**Prompt**
Where the records below begin, start copying, and stop after the line that contains "Click the أكتب مراجعة write review button"; reproduce every line exactly but omit pictures.
===== Information shown
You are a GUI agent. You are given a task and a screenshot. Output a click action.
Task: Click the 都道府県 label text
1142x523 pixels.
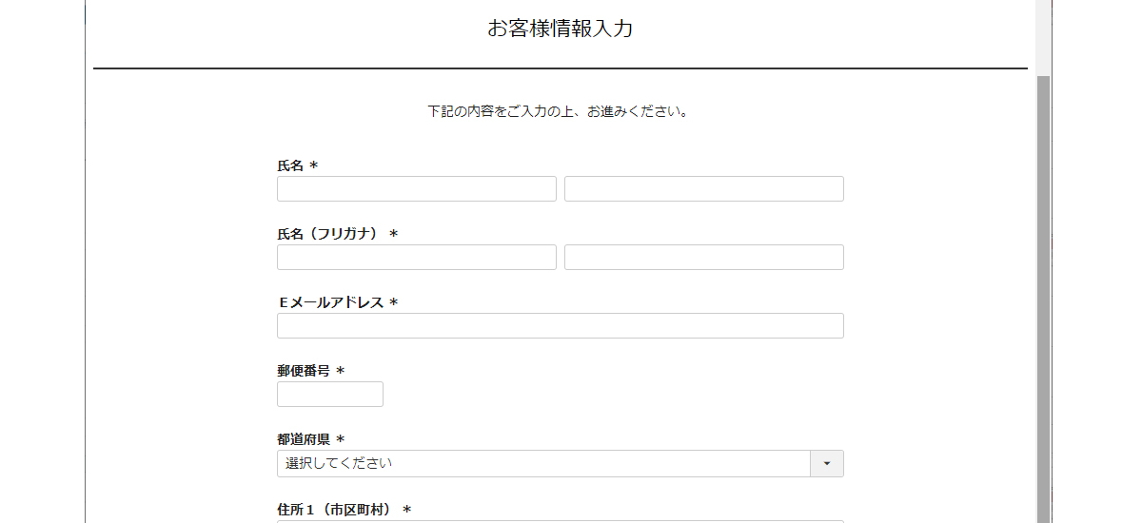pyautogui.click(x=304, y=440)
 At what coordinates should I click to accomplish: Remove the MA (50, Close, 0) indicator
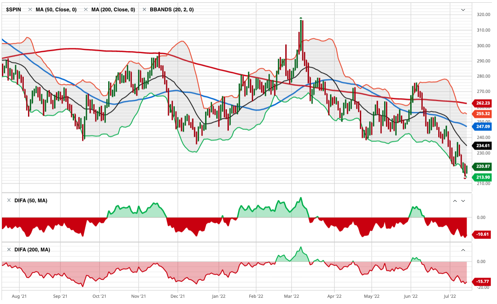(30, 10)
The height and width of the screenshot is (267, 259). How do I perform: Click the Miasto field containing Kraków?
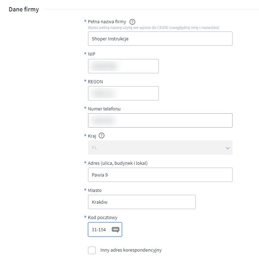click(x=142, y=202)
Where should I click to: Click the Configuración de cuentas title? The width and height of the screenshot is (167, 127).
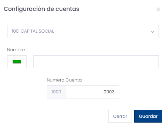(x=41, y=9)
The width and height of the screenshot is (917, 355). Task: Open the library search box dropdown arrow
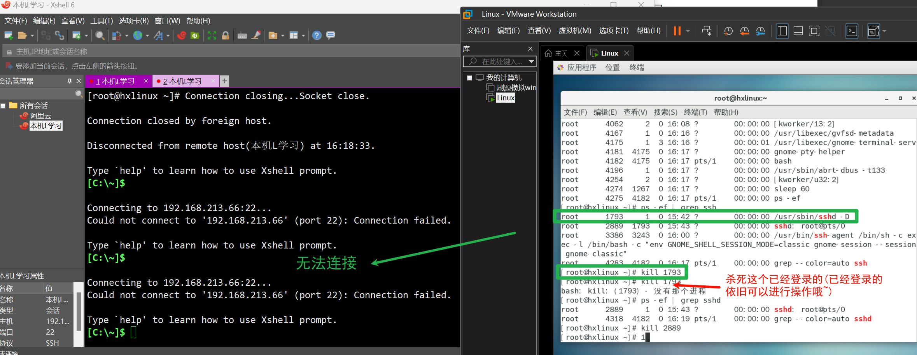[x=531, y=61]
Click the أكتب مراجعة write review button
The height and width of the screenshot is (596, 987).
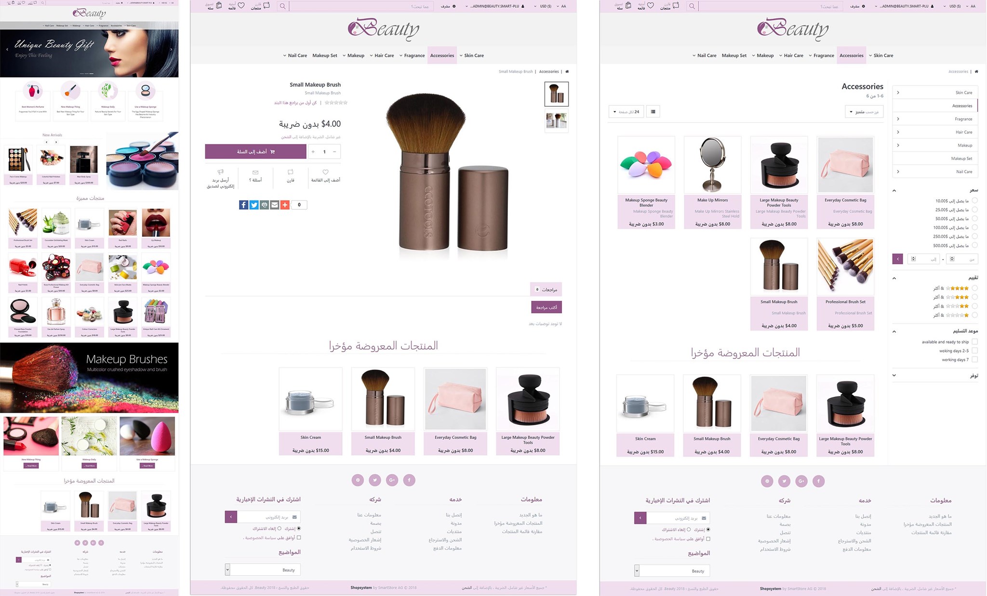tap(547, 307)
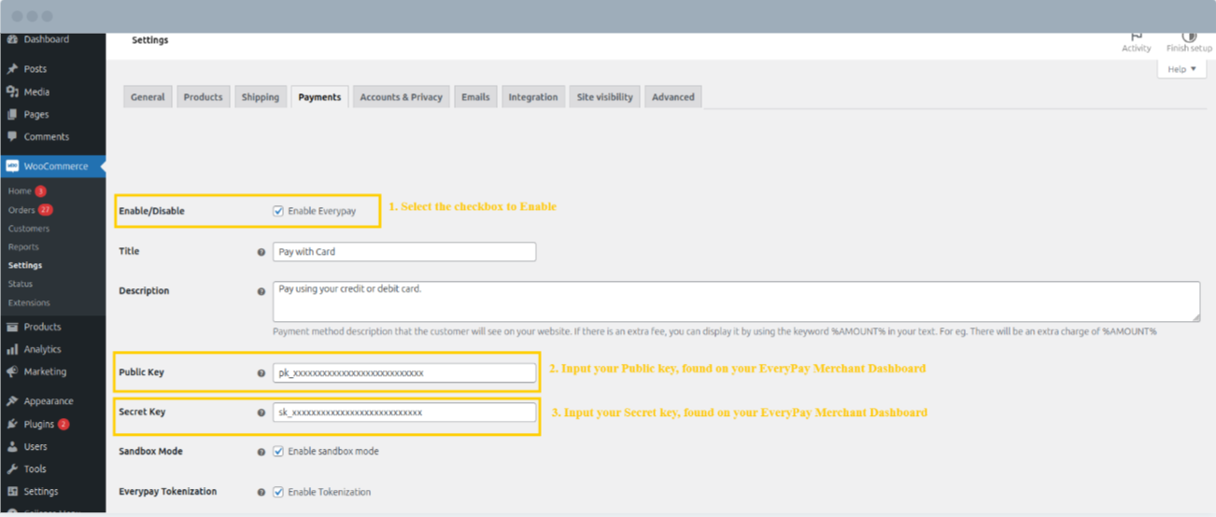Expand the WooCommerce sidebar menu

[x=55, y=166]

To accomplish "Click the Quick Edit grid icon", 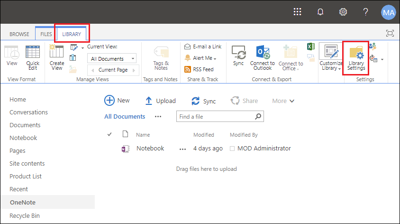I will tap(33, 52).
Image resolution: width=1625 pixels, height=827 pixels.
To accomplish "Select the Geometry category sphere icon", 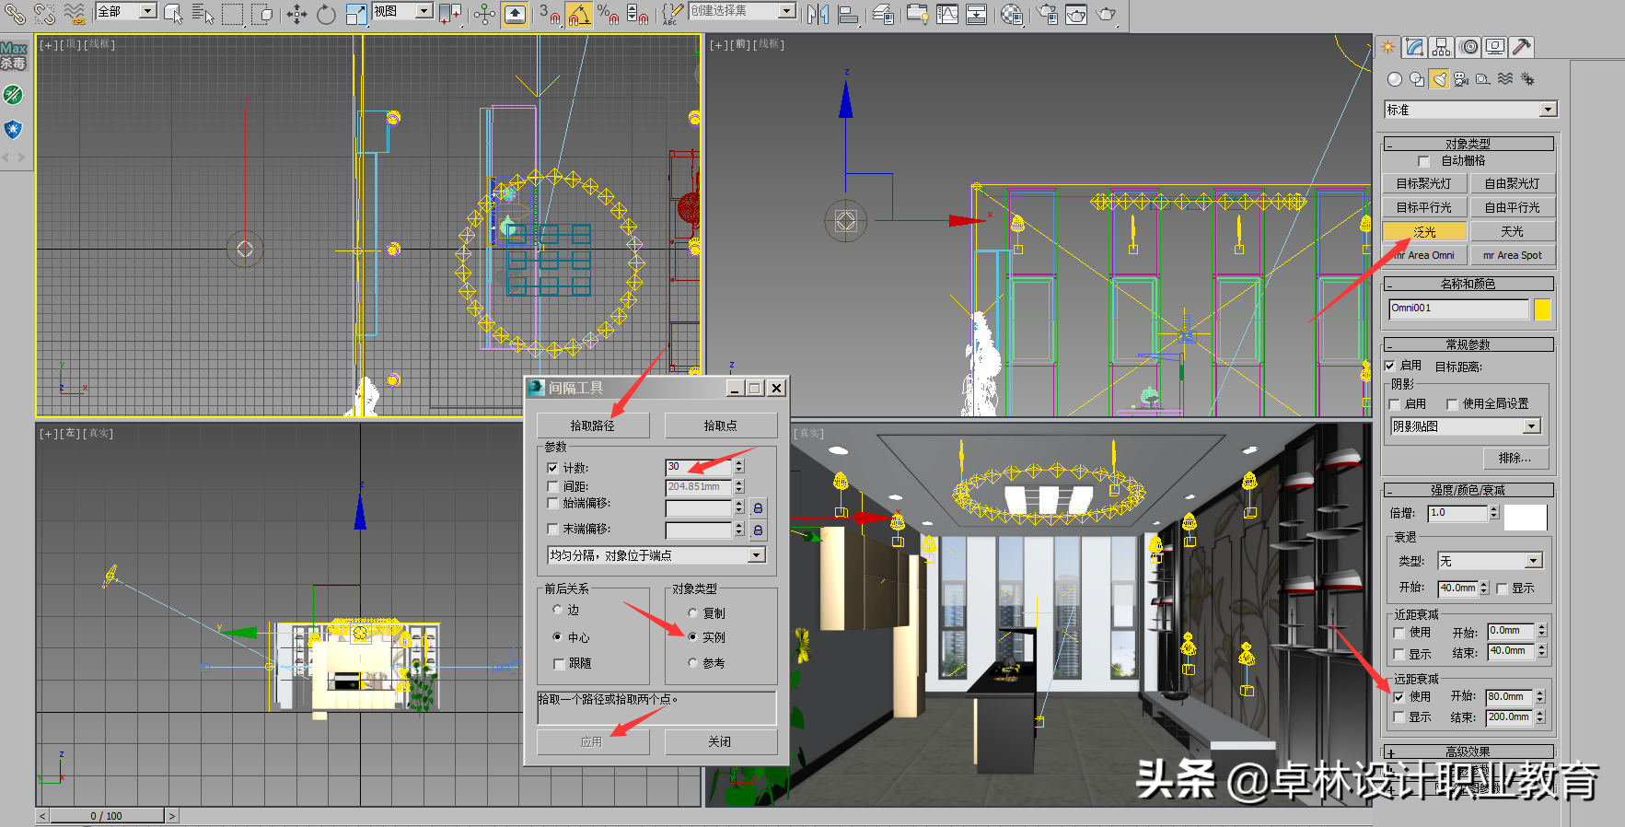I will pyautogui.click(x=1395, y=79).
==========
**Output of the task**
You are a GUI agent. You are given a task and a screenshot. Output a click action.
Task: Click the 都道府県 label text
1142x523 pixels.
pyautogui.click(x=304, y=440)
 At what coordinates should I click to accomplish: Remove the MA (50, Close, 0) indicator
(30, 10)
The height and width of the screenshot is (267, 259). How do I perform: Click the Miasto field containing Kraków?
click(x=142, y=202)
Where should I click to: Click the Configuración de cuentas title? The width and height of the screenshot is (167, 127).
(x=41, y=9)
The width and height of the screenshot is (917, 355). Task: Open the library search box dropdown arrow
[x=531, y=61]
Click the أكتب مراجعة write review button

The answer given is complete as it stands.